When you are fighting for worker’s rights today, you are fighting with the technology industry too — not just the company you work for and its workers fighting for unionization, but fighting with thousands of AI and automation startups and robot firms who view your job as their market opportunity. The only way to stop this is to go directly to the source, venture capitalists, and to assert the worker’s united right for jobs and job security, against an outside hostile force; and for say over the direction of workplace technologies that affect them. They cannot be building and implementing this shit without consulting workers. 

If we do not make a move to secure the entire workforce from these threats, there is going to be just zero leverage here, and that moment is coming very quickly.
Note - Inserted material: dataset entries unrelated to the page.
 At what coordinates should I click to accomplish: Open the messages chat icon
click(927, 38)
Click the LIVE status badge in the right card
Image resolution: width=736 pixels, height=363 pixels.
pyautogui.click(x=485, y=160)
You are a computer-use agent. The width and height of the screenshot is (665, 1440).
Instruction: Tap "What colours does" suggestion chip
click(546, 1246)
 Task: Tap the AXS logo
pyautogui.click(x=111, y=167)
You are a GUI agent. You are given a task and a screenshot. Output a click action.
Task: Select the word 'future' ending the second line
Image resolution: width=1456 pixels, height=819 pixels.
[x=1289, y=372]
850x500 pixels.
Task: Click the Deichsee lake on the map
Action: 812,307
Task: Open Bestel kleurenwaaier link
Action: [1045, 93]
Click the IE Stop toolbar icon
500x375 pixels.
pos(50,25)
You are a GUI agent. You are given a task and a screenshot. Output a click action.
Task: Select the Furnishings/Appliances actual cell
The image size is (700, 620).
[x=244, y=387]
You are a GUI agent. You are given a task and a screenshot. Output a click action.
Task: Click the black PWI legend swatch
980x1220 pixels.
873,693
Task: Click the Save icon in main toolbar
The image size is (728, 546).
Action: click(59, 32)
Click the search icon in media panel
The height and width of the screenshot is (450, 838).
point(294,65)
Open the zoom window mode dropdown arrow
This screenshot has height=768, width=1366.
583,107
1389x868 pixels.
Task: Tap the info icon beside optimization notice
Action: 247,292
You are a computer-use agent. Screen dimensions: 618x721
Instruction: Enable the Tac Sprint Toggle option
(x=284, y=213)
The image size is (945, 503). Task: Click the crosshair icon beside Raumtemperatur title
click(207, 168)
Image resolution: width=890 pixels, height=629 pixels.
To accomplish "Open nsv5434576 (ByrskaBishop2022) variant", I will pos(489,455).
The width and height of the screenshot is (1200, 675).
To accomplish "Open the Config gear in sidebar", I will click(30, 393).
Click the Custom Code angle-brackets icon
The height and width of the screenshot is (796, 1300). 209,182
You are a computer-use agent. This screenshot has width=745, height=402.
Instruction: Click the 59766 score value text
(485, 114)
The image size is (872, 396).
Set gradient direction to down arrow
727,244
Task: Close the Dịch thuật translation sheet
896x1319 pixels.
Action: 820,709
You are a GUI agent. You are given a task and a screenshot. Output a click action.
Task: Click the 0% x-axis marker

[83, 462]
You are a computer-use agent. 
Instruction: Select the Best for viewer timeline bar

The overall worker’s movement, the movement to unionize and the movement to unionize the tech industry, face this as a clear and existential threat. Tech has been fighting unions tooth and nail for decades — that’s why it seems like these unions are “the first” and “new”. That’s just how effectively they’ve been squashing this shit. 

I’ve recently written in broader detail, why we need to immediately halt AI development. Workers have a fundamental stake in the developments of an industry they have no representation in, a global behemoth that can shake any whole industry with a whim and a shiver. I would think the call to fight automation at its source, could offer a point of unity between worker organizations, exerting combined power, sharing a common problem as well. Someone is coming to bust your union… and it’s a robot.  

Every worker has a stake in what the tech industry is building, because it promises mass harm, instability, abuse and impoverishment of the workforce more broadly, as its selling proposition. Time to get into it with them too. Tech is a more powerful anti-union force than we think, because it does union busting for more than just its own companies. It wants to take them out of the whole world.